Would you repeat exactly the part of the listing below that runs from the line containing "Instruction: Click the forward" down to the line containing "Given: Click the Jupyter logo in JupyterLab", inclusive, and nothing else?
□ □ □
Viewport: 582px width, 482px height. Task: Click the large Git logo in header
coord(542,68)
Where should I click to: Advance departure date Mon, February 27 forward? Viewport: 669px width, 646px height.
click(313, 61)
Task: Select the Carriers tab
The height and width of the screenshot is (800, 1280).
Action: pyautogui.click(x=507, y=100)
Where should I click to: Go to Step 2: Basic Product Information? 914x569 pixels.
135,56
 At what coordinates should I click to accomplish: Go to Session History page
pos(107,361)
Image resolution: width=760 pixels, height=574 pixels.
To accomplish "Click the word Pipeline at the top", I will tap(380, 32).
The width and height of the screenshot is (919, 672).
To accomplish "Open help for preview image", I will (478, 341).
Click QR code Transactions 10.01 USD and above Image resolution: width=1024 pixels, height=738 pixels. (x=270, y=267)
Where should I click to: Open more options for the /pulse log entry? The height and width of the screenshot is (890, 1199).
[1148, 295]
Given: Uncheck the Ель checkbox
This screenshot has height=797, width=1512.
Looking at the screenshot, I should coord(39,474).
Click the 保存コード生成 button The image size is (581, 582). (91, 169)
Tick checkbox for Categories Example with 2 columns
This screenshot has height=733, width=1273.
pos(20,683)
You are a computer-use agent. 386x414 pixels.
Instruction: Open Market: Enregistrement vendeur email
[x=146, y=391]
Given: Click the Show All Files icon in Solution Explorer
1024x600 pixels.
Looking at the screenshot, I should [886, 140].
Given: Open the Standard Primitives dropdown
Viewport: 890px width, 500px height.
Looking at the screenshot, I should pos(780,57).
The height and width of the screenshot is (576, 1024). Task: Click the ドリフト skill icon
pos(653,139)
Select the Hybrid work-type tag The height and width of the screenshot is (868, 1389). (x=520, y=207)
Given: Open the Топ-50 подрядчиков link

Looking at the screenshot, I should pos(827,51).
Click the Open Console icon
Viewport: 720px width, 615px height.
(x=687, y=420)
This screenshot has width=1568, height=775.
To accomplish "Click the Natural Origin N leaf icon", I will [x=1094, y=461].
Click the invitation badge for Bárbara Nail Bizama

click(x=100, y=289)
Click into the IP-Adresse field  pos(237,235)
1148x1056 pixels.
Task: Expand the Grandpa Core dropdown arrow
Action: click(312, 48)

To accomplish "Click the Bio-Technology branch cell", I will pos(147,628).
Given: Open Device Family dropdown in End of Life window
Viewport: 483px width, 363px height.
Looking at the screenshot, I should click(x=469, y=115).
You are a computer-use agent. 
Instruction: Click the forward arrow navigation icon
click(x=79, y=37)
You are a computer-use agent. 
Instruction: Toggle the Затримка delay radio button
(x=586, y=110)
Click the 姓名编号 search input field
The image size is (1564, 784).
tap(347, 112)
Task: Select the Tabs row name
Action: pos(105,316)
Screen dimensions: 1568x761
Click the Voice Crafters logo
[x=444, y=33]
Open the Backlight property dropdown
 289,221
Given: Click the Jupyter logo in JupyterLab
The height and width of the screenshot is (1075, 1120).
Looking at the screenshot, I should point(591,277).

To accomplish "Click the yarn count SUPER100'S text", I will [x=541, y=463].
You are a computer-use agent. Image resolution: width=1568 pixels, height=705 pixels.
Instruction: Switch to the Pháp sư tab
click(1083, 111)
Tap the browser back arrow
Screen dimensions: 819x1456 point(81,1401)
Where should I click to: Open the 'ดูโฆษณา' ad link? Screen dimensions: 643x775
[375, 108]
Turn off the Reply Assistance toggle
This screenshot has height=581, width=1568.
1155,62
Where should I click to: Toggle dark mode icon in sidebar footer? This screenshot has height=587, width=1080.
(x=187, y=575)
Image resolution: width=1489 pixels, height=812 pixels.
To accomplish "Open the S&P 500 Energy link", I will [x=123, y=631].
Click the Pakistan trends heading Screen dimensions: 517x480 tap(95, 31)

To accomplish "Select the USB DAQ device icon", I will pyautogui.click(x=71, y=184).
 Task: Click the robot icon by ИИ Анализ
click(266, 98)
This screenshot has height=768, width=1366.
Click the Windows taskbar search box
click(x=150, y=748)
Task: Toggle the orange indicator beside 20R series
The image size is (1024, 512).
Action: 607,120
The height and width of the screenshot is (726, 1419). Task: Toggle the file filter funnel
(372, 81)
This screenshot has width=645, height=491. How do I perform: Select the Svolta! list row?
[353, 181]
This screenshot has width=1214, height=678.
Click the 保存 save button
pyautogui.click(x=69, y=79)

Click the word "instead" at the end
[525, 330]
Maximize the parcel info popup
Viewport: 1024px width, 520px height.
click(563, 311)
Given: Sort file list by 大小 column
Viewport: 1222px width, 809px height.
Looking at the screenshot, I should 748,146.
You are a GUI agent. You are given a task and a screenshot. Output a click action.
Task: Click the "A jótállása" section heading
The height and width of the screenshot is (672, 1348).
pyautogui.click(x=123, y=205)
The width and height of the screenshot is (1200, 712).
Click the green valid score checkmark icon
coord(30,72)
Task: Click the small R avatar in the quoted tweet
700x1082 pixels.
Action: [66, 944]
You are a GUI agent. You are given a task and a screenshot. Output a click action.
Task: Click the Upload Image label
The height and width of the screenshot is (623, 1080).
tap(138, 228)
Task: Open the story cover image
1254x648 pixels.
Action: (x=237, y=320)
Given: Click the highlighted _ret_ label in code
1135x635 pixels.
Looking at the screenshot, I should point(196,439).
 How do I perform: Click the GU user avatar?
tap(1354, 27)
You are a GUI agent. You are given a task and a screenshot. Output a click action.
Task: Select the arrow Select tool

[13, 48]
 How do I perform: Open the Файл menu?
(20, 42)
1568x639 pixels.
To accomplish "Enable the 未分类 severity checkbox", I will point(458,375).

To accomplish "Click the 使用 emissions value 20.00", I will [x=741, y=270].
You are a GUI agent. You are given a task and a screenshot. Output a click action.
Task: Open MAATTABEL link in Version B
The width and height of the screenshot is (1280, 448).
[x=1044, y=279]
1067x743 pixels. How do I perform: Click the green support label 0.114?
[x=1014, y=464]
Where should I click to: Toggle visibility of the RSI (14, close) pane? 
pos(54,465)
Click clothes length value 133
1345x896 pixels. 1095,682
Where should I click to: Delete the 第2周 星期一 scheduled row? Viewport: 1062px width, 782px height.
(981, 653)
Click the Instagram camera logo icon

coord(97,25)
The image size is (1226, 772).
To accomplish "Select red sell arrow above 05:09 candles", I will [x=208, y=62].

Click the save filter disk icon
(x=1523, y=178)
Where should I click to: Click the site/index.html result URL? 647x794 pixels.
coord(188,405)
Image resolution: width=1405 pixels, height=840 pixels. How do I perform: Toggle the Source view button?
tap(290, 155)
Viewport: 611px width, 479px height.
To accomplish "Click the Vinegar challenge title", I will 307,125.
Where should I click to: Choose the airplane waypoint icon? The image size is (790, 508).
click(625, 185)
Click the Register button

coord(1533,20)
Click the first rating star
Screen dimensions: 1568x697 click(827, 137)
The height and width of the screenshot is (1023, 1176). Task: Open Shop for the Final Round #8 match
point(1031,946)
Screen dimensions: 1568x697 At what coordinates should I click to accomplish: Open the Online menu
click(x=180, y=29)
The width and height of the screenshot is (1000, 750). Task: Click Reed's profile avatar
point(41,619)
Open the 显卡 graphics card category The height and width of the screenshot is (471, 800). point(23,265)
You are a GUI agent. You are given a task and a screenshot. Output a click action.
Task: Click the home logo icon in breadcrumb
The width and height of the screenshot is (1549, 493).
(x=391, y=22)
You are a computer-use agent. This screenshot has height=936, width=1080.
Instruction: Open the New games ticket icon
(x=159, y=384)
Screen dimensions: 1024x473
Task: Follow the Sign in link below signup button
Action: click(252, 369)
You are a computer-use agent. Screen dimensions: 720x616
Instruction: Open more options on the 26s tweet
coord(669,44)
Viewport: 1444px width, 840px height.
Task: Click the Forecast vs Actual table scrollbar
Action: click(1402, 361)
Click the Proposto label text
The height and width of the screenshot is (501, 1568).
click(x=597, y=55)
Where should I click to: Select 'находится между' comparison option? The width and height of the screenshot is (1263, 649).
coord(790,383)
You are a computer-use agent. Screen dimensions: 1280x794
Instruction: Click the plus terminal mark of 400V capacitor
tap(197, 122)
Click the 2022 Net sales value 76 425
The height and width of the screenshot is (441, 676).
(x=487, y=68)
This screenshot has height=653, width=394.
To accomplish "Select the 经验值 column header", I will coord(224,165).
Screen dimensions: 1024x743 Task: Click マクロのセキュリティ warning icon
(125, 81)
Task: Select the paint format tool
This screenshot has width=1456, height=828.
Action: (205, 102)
□ □ □
== WRITTEN SOLUTION ==
Instruction: Click the forward arrow navigation icon
click(x=79, y=37)
You are a computer-use agent. 
Instruction: Toggle the Затримка delay radio button
(x=586, y=110)
Click the 姓名编号 search input field
The image size is (1564, 784).
tap(347, 112)
Task: Select the Tabs row name
Action: pos(105,316)
Screen dimensions: 1568x761
Click the Voice Crafters logo
[x=444, y=33]
Open the Backlight property dropdown
 289,221
Given: Click the Jupyter logo in JupyterLab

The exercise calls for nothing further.